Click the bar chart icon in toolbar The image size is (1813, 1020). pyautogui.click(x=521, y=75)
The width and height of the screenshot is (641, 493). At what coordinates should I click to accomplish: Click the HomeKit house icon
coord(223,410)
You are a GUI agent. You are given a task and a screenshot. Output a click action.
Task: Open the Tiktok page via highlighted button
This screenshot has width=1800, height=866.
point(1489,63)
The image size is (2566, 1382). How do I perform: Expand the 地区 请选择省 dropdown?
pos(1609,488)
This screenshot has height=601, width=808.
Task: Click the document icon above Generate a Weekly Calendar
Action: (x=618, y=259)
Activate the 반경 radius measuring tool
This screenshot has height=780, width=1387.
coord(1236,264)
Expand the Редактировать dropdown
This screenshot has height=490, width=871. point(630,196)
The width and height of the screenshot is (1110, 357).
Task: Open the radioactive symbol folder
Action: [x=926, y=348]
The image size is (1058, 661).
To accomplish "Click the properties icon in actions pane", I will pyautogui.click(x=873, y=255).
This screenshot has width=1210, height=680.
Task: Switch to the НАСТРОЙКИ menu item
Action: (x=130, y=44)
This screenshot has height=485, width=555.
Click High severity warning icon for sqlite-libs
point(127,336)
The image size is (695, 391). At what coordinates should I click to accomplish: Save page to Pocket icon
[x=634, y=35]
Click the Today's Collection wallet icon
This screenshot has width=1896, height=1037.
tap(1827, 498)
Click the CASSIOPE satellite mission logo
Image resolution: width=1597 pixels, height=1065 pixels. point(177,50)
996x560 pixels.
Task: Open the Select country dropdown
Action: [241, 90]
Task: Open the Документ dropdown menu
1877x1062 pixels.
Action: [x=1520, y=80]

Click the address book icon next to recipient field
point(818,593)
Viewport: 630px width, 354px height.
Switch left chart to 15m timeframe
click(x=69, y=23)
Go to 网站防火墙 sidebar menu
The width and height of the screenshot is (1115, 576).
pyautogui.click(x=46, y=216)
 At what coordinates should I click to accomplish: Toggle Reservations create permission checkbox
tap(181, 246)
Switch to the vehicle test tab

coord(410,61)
──────────
* _Task objective_:
With the line containing "This screenshot has width=1896, height=1037." as the first and the last line of the data as the final one, copy every line between them exactly, those two included.

* _Result for this task_:
This screenshot has width=1896, height=1037.
tap(1827, 498)
Click the CASSIOPE satellite mission logo
Image resolution: width=1597 pixels, height=1065 pixels. point(177,50)
996x560 pixels.
Task: Open the Select country dropdown
Action: [241, 90]
Task: Open the Документ dropdown menu
1877x1062 pixels.
Action: [x=1520, y=80]

Click the address book icon next to recipient field
point(818,593)
Viewport: 630px width, 354px height.
Switch left chart to 15m timeframe
click(x=69, y=23)
Go to 网站防火墙 sidebar menu
The width and height of the screenshot is (1115, 576).
pyautogui.click(x=46, y=216)
 At what coordinates should I click to accomplish: Toggle Reservations create permission checkbox
tap(181, 246)
Switch to the vehicle test tab

coord(410,61)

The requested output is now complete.